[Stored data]
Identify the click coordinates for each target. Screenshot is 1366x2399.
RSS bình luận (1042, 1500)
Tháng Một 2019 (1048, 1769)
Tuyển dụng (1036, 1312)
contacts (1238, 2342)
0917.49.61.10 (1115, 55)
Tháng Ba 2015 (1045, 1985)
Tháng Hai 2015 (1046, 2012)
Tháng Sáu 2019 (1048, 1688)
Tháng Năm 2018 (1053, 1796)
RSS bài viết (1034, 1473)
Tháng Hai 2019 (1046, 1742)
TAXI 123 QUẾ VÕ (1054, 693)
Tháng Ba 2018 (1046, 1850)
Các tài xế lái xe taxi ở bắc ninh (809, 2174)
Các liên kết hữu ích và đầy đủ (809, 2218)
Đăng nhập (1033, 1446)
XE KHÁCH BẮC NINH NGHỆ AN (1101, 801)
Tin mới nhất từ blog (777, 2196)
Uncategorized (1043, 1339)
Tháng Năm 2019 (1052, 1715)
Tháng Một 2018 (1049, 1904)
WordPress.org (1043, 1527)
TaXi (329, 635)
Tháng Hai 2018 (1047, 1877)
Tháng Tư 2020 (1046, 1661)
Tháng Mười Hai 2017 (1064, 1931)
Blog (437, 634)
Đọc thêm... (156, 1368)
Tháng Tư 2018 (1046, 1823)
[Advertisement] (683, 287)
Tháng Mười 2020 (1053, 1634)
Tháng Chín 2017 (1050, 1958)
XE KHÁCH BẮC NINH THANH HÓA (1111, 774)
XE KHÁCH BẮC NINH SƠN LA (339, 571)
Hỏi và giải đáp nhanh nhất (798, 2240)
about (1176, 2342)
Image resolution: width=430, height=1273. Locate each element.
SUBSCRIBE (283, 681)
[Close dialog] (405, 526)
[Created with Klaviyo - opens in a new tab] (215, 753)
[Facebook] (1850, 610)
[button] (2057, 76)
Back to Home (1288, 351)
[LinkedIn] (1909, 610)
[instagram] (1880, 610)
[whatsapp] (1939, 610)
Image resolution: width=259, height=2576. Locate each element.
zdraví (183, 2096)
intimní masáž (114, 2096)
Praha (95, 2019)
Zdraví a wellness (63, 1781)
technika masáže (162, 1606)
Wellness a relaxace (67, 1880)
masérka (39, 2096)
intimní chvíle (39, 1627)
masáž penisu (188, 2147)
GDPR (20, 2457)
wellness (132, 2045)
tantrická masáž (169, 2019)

- PROBLEM DETAILS: Restating every entry above word for word is the whole task.

- RESPONSE:
Identify the click coordinates for each target. Screenshot is 1366x2399.
RSS bình luận (1042, 1500)
Tháng Một 2019 (1048, 1769)
Tuyển dụng (1036, 1312)
contacts (1238, 2342)
0917.49.61.10 (1115, 55)
Tháng Ba 2015 (1045, 1985)
Tháng Hai 2015 (1046, 2012)
Tháng Sáu 2019 (1048, 1688)
Tháng Năm 2018 (1053, 1796)
RSS bài viết (1034, 1473)
Tháng Hai 2019 (1046, 1742)
TAXI 123 QUẾ VÕ (1054, 693)
Tháng Ba 2018 (1046, 1850)
Các tài xế lái xe taxi ở bắc ninh (809, 2174)
Các liên kết hữu ích và đầy đủ (809, 2218)
Đăng nhập (1033, 1446)
XE KHÁCH BẮC NINH NGHỆ AN (1101, 801)
Tin mới nhất từ blog (777, 2196)
Uncategorized (1043, 1339)
Tháng Năm 2019 (1052, 1715)
Tháng Một 2018 (1049, 1904)
WordPress.org (1043, 1527)
TaXi (329, 635)
Tháng Hai 2018 (1047, 1877)
Tháng Tư 2020 (1046, 1661)
Tháng Mười Hai 2017 (1064, 1931)
Blog (437, 634)
Đọc thêm... (156, 1368)
Tháng Tư 2018 (1046, 1823)
[Advertisement] (683, 287)
Tháng Mười 2020 (1053, 1634)
Tháng Chín 2017 (1050, 1958)
XE KHÁCH BẮC NINH THANH HÓA (1111, 774)
XE KHÁCH BẮC NINH SƠN LA (339, 571)
Hỏi và giải đáp nhanh nhất (798, 2240)
about (1176, 2342)
Image resolution: width=430, height=1273. Locate each element.
SUBSCRIBE (283, 681)
[Close dialog] (405, 526)
[Created with Klaviyo - opens in a new tab] (215, 753)
[Facebook] (1850, 610)
[button] (2057, 76)
Back to Home (1288, 351)
[LinkedIn] (1909, 610)
[instagram] (1880, 610)
[whatsapp] (1939, 610)
Image resolution: width=259, height=2576. Locate each element.
zdraví (183, 2096)
intimní masáž (114, 2096)
Praha (95, 2019)
Zdraví a wellness (63, 1781)
technika masáže (162, 1606)
Wellness a relaxace (67, 1880)
masérka (39, 2096)
intimní chvíle (39, 1627)
masáž penisu (188, 2147)
GDPR (20, 2457)
wellness (132, 2045)
tantrická masáž (169, 2019)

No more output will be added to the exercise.